Locally, preferential flow affects how much water soils can store, how soils retain nutrients and how chemicals move through soil. It also affects soil’s ability to filter, as well as the stability of the landscape. On this small scale, pathways include root channels, animal burrows, cracks in dry soil and spaces between soil aggregates. On a larger scale, preferential flow affects the entire water cycle—the continuous movement of water among the oceans, air and land. Topography, vegetation and other complexities become important.
Lin’s study addressed some of the technological challenges associated with measuring preferential flow. In particular, the study examined methods to scale up observations from the smallest, basic unit of soil to the larger landscape. Lin says most previous field studies have disturbed the soil and provided one-time results. Techniques that don’t disturb the soil are becoming more popular. These methods provide a big picture, but can miss fine details.
Lin’s group, aided by technology, pursued a novel approach to measuring preferential flow in the Shale Hills Catchment area of central Pennsylvania. Researchers installed soil moisture sensors at various locations—from the surface all the way to the boundary between soil and bedrock. The sensors connect together in a computer-monitored network for periodic, automatic measurements.

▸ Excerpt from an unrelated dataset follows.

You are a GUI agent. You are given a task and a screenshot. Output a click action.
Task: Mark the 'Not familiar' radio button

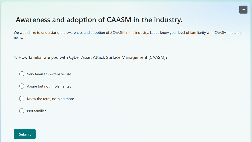point(22,111)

An initial study looked at three years of soil moisture data and 175 precipitation events. The current study expands the analysis to 412 events over more than 6.5 years. This allows a broader comparison of seasonal data. It also includes 25 sites beyond the 10 from the original research.
Lin found the unique water patterns depended on small-scale elements. “It was the interplay between landform units and soil types, coupled with initial soil moisture and precipitation features, that determined the initiation and persistence of preferential flow,” he explains.

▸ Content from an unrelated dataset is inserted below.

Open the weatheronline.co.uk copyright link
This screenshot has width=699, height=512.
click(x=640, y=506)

Lin discovered “hot spots” and “hot moments” in water flow. For example, dry soils toward the top of a slope and wet soils at the bottom showed greater occurrence of preferential flow. South-facing slopes also had more compared to north-facing ones. The valley floor and swales near the stream also had a greater chance of preferential flow occurrence than the middle-of-hill slopes. Intense precipitation also increased preferential flow.

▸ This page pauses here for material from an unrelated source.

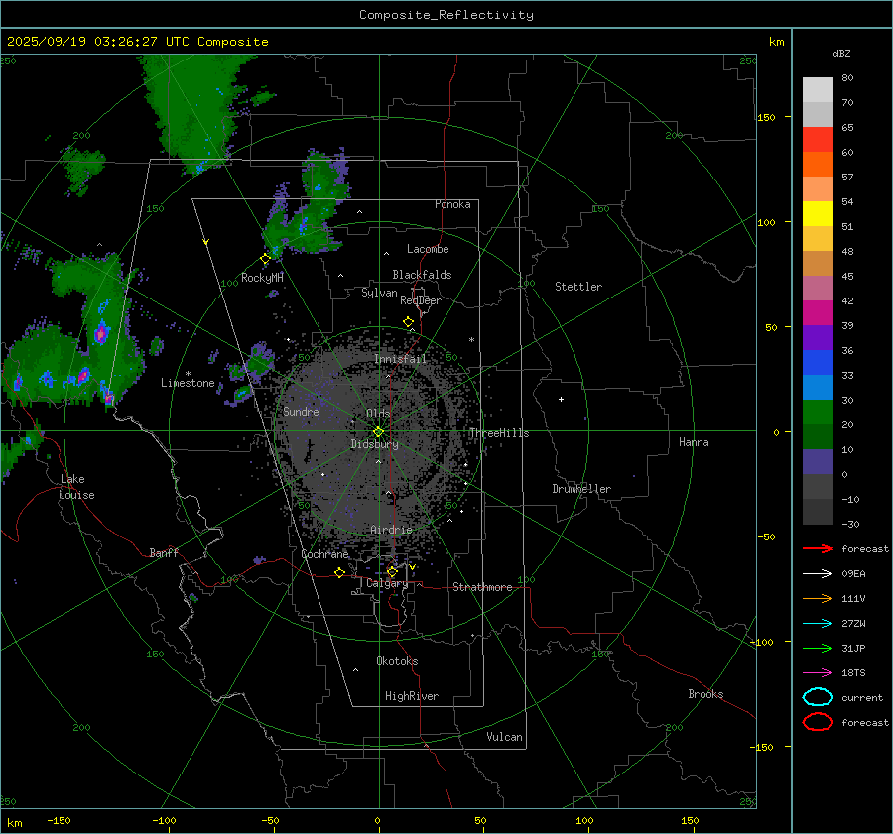Click the yellow diamond marker near RockyMH

pyautogui.click(x=265, y=258)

The soil-monitoring network also revealed a hidden flow pattern beneath the soil surface. Lin describes these as both structured and dynamic. “Pathways may be linked via a series of nodes in a network, which may be switched on or off and expand or shrink depending on local soil moisture conditions, rainfall inputs and plant activities,” he says. “With time, these networks may self-organize, thus forming temporally stable pathways.”
Lin describes two areas for future research into preferential flow. First, he says, studies must “go beyond classical, small-scale physics” and provide a meaningful method for scaling up small-scale observations over large areas. Second, researchers must find ways to overcome the challenges associated with measuring and mapping preferential flow as it happens in the landscape.
Lin hopes researchers worldwide will use these techniques. This could contribute to a wider understanding of how water flows across diverse landscapes.